Especialistas apontam que tragédia marcada por deslizamentos e enchentes reflete negligência diante das mudanças climáticas
Os temporais que castigaram a Zona da Mata mineira, especialmente em Juiz de Fora e Ubá, deixaram um rastro de destruição com dezenas de mortos, milhares de pessoas desabrigadas e inúmeros prejuízos materiais e, para especialistas ouvidos pela Agência Brasil, a tragédia não é apenas um evento isolado, mas um exemplo concreto da falta de preparo do país para enfrentar os efeitos das mudanças climáticas.
Segundo o geógrafo Miguel Felippe, professor da Universidade Federal de Juiz de Fora (UFJF), as fortes chuvas, que superaram em muito a média histórica para fevereiro e provocaram enxurradas, deslizamentos de terra e rios transbordando, estão diretamente ligadas às condições climáticas extremas que se intensificam com o aquecimento global.


Os especialistas destacam que a resposta efetiva a eventos dessa magnitude exige políticas públicas ambientais robustas e um planejamento urbano que leve em conta os riscos naturais, aspectos que, segundo eles, foram negligenciados nos últimos anos tanto no Brasil quanto em diversos países.
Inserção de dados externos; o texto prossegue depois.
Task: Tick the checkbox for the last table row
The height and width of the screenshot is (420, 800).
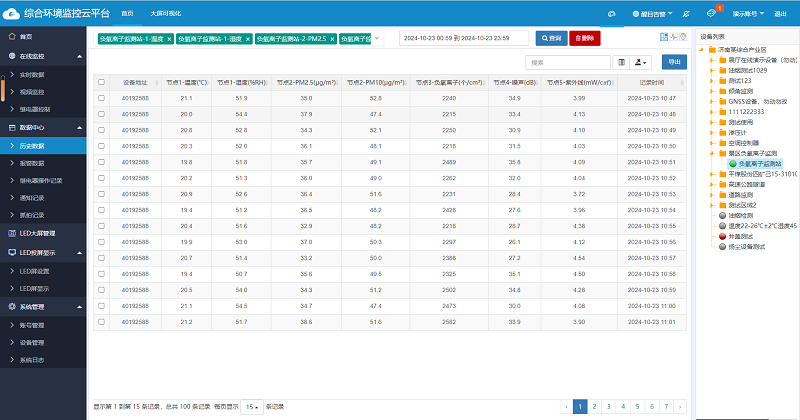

Além disso, a topografia da região, com áreas urbanizadas em encostas e várzeas, amplificou os efeitos das chuvas intensas, evidenciando a necessidade de medidas de prevenção e adaptação para tornar as cidades mais resilientes diante de extremos climáticos que tendem a se tornar mais frequentes com o avanço do aquecimento global.